Trudeau visite une région agricole du Sénégal soutenue par l’aide canadienne

KÉRI, Sénégal — Le premier ministre Justin Trudeau a visité jeudi des producteurs maraîchers dans la «Californie» du Sénégal, pour constater de visu les avantages de certains programmes canadiens d’aide internationale.

La région des Niayes, derrière le littoral sénégalais entre Dakar et Saint-Louis, ressent cruellement les effets du changement climatique et de l’érosion côtière. M. Trudeau a visité une ferme à Kéri, un village situé à environ 50 kilomètres de la capitale Dakar, pour voir comment 14 millions $ d’aide canadienne au cours des 10 dernières années ont stimulé la production maraîchère.

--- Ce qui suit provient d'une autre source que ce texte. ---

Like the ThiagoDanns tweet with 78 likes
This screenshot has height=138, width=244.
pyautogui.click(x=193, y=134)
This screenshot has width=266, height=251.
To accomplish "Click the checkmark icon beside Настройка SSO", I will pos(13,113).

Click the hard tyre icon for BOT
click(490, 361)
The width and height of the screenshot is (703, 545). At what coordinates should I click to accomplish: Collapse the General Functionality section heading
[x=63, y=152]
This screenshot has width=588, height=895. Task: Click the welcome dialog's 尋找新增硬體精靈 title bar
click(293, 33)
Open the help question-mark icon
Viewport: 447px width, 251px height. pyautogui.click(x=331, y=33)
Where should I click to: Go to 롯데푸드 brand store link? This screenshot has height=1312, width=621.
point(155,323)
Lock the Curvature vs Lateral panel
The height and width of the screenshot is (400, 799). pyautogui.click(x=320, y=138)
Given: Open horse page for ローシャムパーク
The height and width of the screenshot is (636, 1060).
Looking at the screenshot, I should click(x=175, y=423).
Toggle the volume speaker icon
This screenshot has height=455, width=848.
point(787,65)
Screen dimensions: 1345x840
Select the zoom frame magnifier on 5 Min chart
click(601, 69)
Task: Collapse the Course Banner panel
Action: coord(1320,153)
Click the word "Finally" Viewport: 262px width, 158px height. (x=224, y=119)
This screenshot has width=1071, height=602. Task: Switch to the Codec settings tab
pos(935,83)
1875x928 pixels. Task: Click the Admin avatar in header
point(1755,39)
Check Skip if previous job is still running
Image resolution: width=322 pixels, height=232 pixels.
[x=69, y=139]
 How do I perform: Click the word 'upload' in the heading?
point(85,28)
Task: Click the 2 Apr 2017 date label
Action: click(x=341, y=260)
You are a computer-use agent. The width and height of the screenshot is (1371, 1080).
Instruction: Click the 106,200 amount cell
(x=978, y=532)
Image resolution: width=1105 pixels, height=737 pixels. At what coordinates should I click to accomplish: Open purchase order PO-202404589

Le Programme d’aménagement et de développement économique des Niayes a permis d’installer des pompes à eau et des panneaux solaires. Les champs de choux, d’oignons et de tomates émergent en taches d’un vert luxuriant sur un paysage de dunes tout autour. M. Trudeau a soutenu que ce projet avait contribué à apporter de la richesse dans une région frappée par la pauvreté et à rendre les exploitations agricoles plus résistantes aux changements climatiques.

«Le Canada continuera de soutenir les petits producteurs et agriculteurs du Sénégal, en particulier les femmes, qui travaillent fort pour augmenter leur capacité à faire face aux changements climatiques», a indiqué le cabinet du premier ministre dans un communiqué. M. Trudeau a été accueilli jeudi à Kéri par des politiciens et des citoyens, dont des enfants qui l’entouraient en criant pour lui serrer la main.

Le premier ministre avait assisté plus tôt jeudi dans la capitale à la présentation de femmes de la police sénégalaise qui ont été formées pour être Casques bleus des Nations unies. Il a également pris la parole à l’université Cheikh Anta Diop de Dakar, où il a répondu aux questions des étudiants sur le commerce, le climat et la sécurité dans le monde.

M. Trudeau a quitté le Sénégal en après-midi en direction de l’Allemagne, où il fera un saut à la Conférence de Munich sur la sécurité, souvent qualifiée de «Davos de la défense». Le premier ministre canadien devrait y prendre la parole vendredi.

Le ministre des Affaires étrangères, François-Philippe Champagne, aura par ailleurs l’occasion de rencontrer à Munich son homologue iranien pour discuter de l’enquête sur l’écrasement du vol PS752 du transporteur Ukraine International le mois dernier. Cinquante-sept Canadiens ont péri dans cette tragédie qui a fait 176 morts, le 8 janvier près de Téhéran.

Le Canada s’impatiente de la réticence de Téhéran à permettre l’analyse en France des boîtes noires de l’appareil. Le ministre Champagne estime que l’Iran ne dispose pas de l’équipement nécessaire pour le faire lui-même et soutient que cet équipement ne peut être transporté dans ce pays.